Мы были одни в маленьком челноке, которым я правил сам одним веслом.
Виоланта, Анатолиа и Оддо плыли в других лодках, управляемых лодочниками. В этом месте река расширялась, и течение ее было так медленно, что она походила на пруд; бесчисленные кувшинки покрывали реку. Большие белые цветы в виде роз колыхались среди блестящих листьев, издавая влажный запах, способный, казалось, утолить жажду.
Здесь Симонетто собирал растения в ту осень, убившую его. Я представлял себе образ юного ботаника, склонившегося над водами, исследующим тину в тот час, когда кувшинки свертывают свои лепестки. Гербарий содержал в себе, вероятно, безжизненные образцы всей этой водяной флоры, рассеянной вокруг развалин.
Взоры Массимиллы следили за движением моего весла, то задевающего листья, то обрывающего стебли, и я спросил, понизив голос:
— Вы думаете о Симонетто?
Она вздрогнула:
— Почему вы знаете? — вторично спросила она меня, смущаясь и краснея.
— Мне сказал Оддо…
— А! — произнесла она, не скрывая сожаления об этой откровенности, казалось, причинившей ей боль. — Вам сказал Оддо…
Она замолчала, и я понял, как тяжело было для нее это молчание. Я поднял весло, и легкий челнок замер среди далеко раскинувшейся белизны живых лепестков.
— Вы очень любили его? — спросил я у смолкнувшей девы, с нежностью, быть может, напомнившей ей наши первые разговоры.

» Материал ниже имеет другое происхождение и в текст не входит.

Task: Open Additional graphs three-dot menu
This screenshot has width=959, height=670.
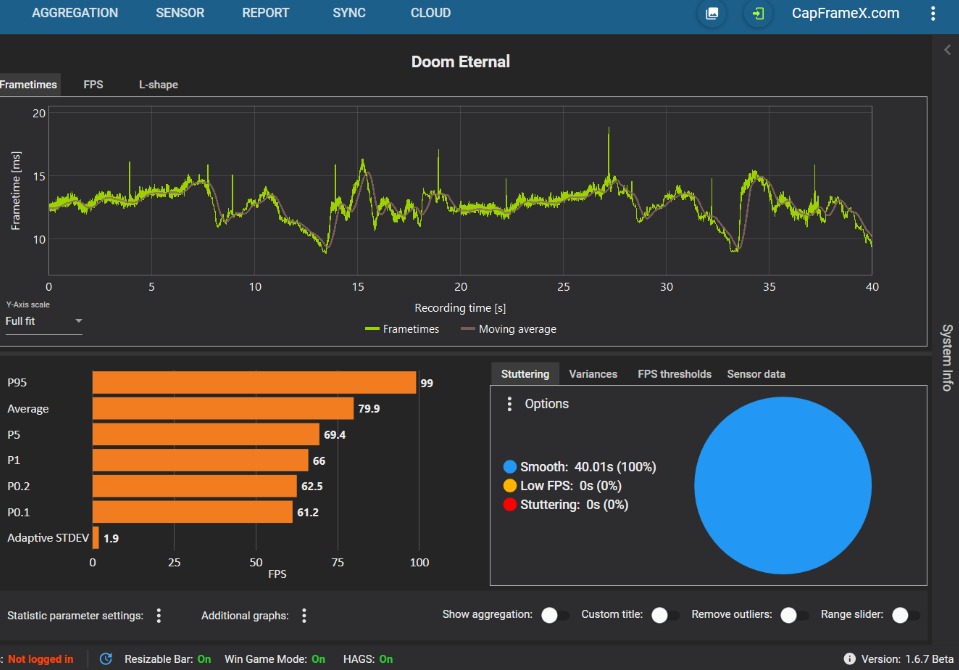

— Как люблю Оддо, как люблю Антонелло, — отвечала она дрожащим голосом, не поднимая глаз.
Помолчав немного, я спросил.
— Вы удаляетесь в монастырь, чтобы посвятить себя его памяти?

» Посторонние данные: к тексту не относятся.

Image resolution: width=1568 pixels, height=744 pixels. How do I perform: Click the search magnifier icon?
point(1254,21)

— Нет, не для этого. Теперь уже это поздно.
— Так для чего же?
Она не отвечала. Я смотрел на ее руки, судорожно сжимавшиеся в стремлении заломиться, и я понял всю невольную жестокость моего бесполезного вопроса.
— Это правда, что вы решили уехать на днях? — проговорил я почти робко.
— Это правда.
Ее губы побледнели и задрожали.
— Оддо и Анатолиа проводят вас?
Она утвердительно кивнула головой, сжав губы, словно удерживая рыдания.
Я почувствовал внезапно тяжелый гнет печали.
— Простите меня, Массимилла, если я сделал вам больно, — сказал я в глубоком волнении.
— Молчите, умоляю вас! — начала она изменившимся голосом. — Не заставляйте меня плакать. Что подумают сестры? Я не сумею скрыть слез… Я чувствую, что я задыхаюсь.
Из развалин к нам донесся зов Оддо. Анатолиа и Виоланта уже проникли в мертвый город. Один из лодочников направлялся к нам, думая, вероятно, что мы запоздали, благодаря моей неопытности в управлении челноком среди сетей водяных растений.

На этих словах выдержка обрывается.